Jepara, lpktrankonmasi.com
Sabtu/10/2021 – INFORMASI mempunyai peranan penting bagi mundur atau majunya suatu bangsa. Sebuah adagium menyebutkan, siapa yang menguasai informasi maka dialah yang menguasai dunia. Dengan demikian, kebebasan memperoleh informasi yang berhubungan dengan hajat hidup orang banyak menjadi syarat bagi kemajuan daerah itu sendiri.
Seperti yang saat ini masih terjadi di beberapa daerah, Kabupaten Jepara pada khususnya. Tri Hutomo mengemukakan, masyarakat yang hidup di daerah kaya sumber daya alam (SDA) seringkali justru terjebak dalam kungkungan kemiskinan dan kutukan sumber daya alam karena tidak bisa mengakses informasi seputar pengelolaan SDA-nya secara seimbang. Hal ini kemudian bisa dipastikan berdampak pada rendahnya kekuatan tawar masyarakat .Padahal Pemerintah sudah menerbitkan regulasi yang menjamin hak masyarakat untuk mengakses dan memperoleh informasi yang berhubungan dengan kehidupan mereka, baik secara individu maupun komunitas. Diberlakukannya Undang-Undang (UU) Nomor 14 Tahun 2008 tentang Keterbukaan Informasi Publik (KIP) menjadi penanda dimulainya era keterbukaan informasi publik di Indonesia ini.

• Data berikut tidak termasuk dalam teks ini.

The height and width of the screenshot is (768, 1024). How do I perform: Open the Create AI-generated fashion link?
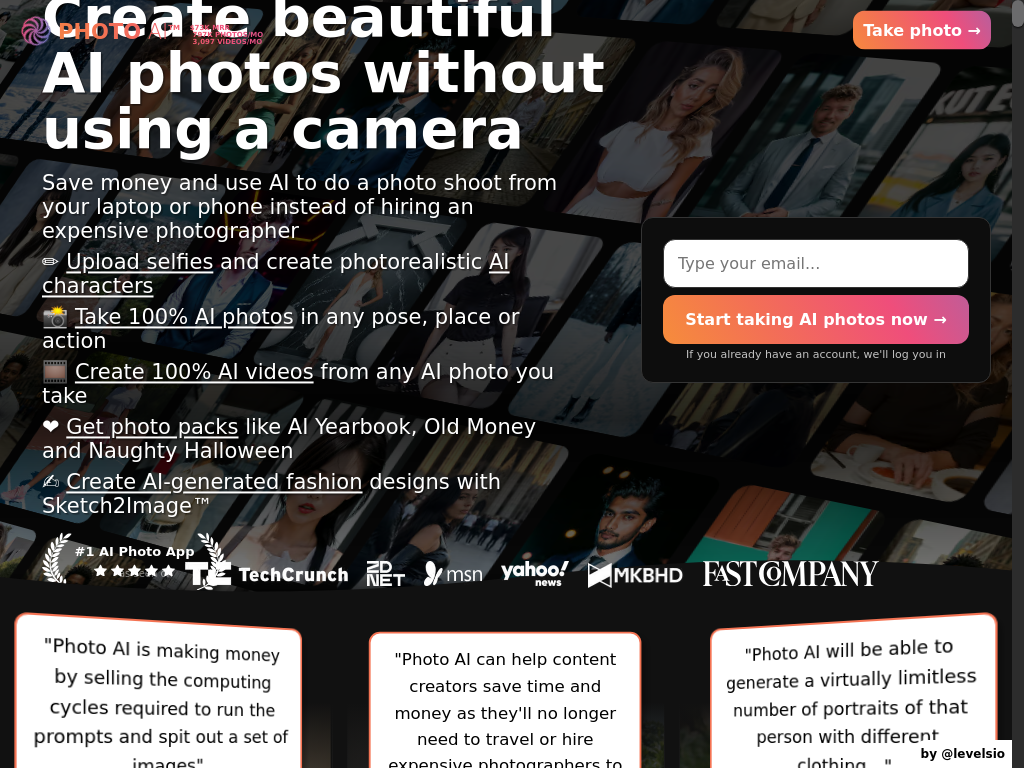click(214, 481)
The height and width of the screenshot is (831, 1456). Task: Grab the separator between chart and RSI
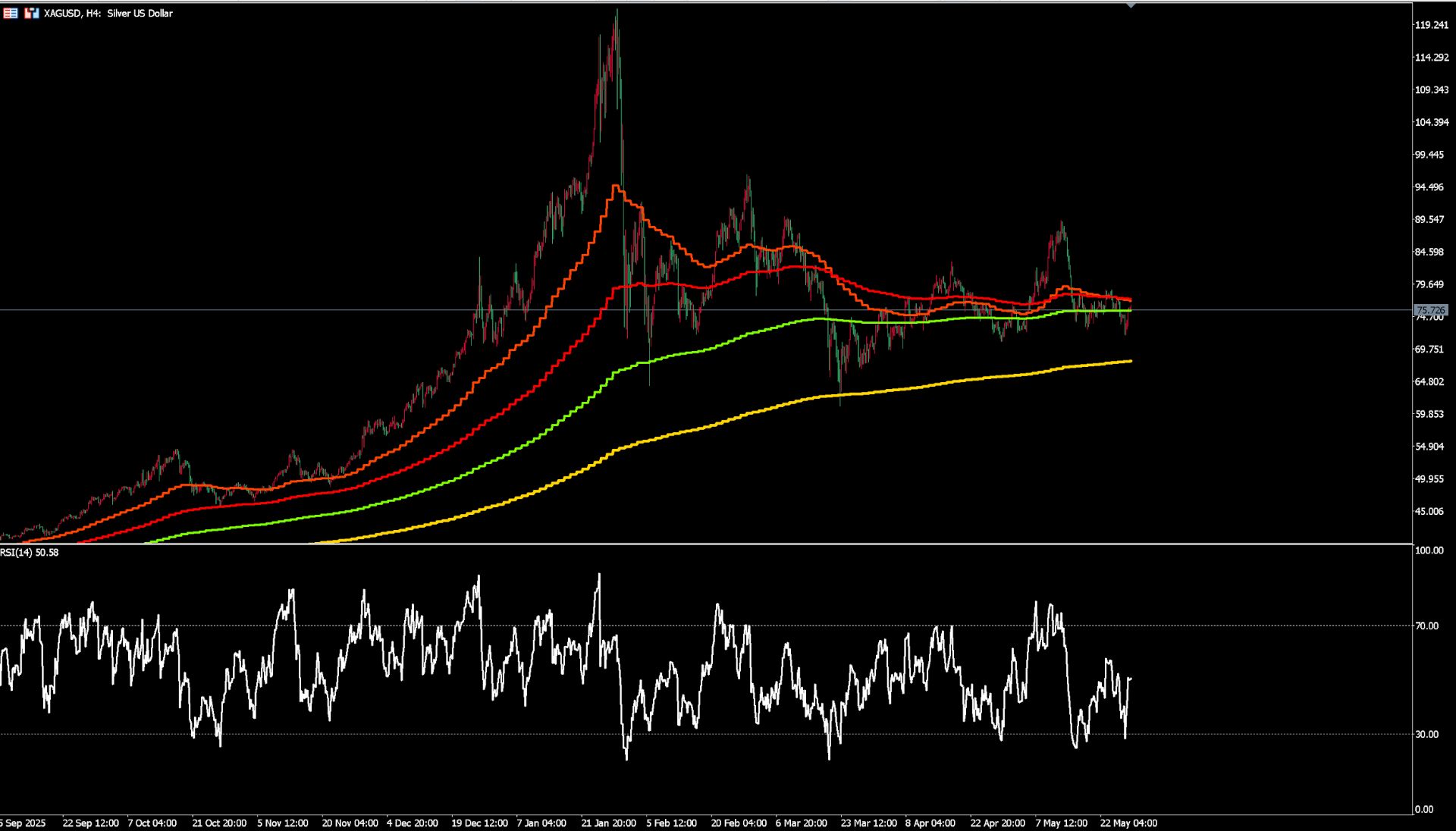click(705, 544)
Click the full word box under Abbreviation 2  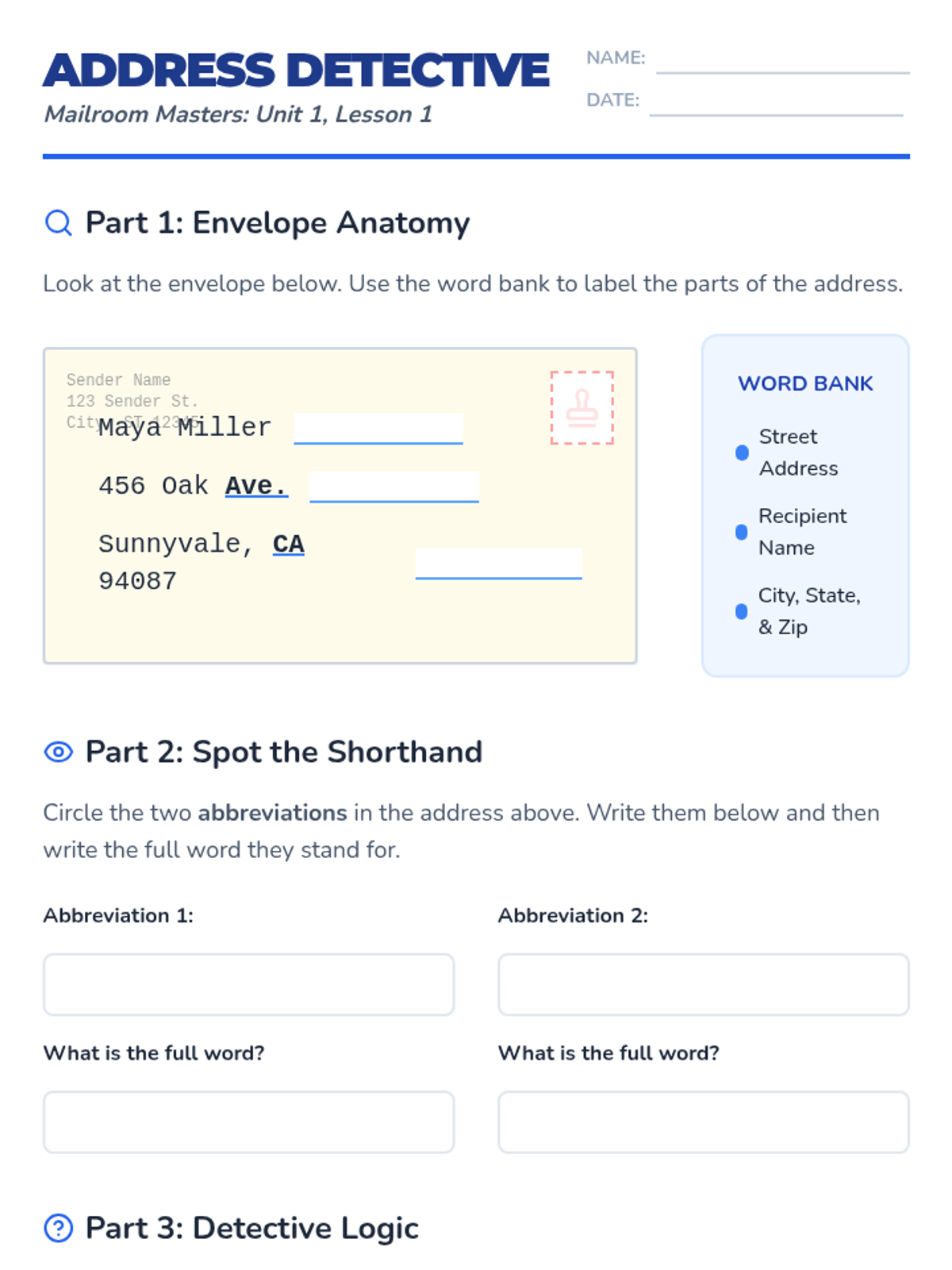point(704,1122)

Dalam UU KIP, badan publik diwajibkan menyediakan informasi atas berbagai kebijakan, peraturan, perjanjian, dan anggaran yang mengatur hajat hidup masyarakat banyak. Informasi dimaksud misalnya APBN/APBD dan detail turunannya, dokumen proyek, perjanjian kerja sama dengan swasta, regulasi, dan kebijakan yang dikeluarkan oleh badan publik.
Hampir sama dengan yang dipergunjingkan di Kabupaten Jepara saat ini, terkait masalah data LPJ BUMD yang sudah dimohonkan oleh suatu Lembaga Masyarakat sampai berbulan – bulan bahkan sudah melalui audensi sampai 2x termasuk di Lembaga Legislatif, tidak juga diberikan tanggapan apapun dari BUMD sebagai badan publik. Hal ini bisa menjadi indikator kemunduran suatu pemerintah daerah, karena kebebasan memperoleh informasi yang berhubungan dengan hajat hidup orang banyak menjadi syarat bagi kemajuan daerah itu sendiri masih belum terealisasi dengan baik.
Padahal LPJ BUMD ( Badan Usaha Milik Daerah ) sebagai Badan Publik bukanlah Informasi yang dikecualikan untuk bisa diakses bersifat ketat dan terbatas serta yang menyangkut pertahanan negara, rahasia pasien, hak paten dan informasi, yang jika dibuka bisa merugikan kemasalahatan publik. Karena BUMD merupakan Badan Publik yang mempunyai kewajiban mempublikasikan laporan tahunan kepada publik yang telah diatur Undang-Undang (UU) Nomor 14 Tahun 2008 tentang Keterbukaan Informasi Publik (KIP) dan secara khusus dalam Perda No. 12 Tahun 2018
Disisi lain lambatnya Pejabat Pengelola Informasi & Dokumentasi ( PPID ) dimana pejabat PPID mempunyai peran untuk menyediakan informasi dan dokumentasi untuk diakses oleh masyarakat, sebagai garda depan pelayanan informasi kepada masyarakat. Salah satu fondasi terciptanya tata kelola pemerintahan yang baik adalah pemerintahan yang terbuka. Di era transparansi yang didukung oleh kemajuan teknologi informasi saat ini, Pemerintah Kab. Jepara semakin dituntut untuk melakukan tata kelola secara transaparan dan akuntabel”, tapi yang terjadi masyarakat masih kesulitan mendapatkan informasi yang dimaksudkan.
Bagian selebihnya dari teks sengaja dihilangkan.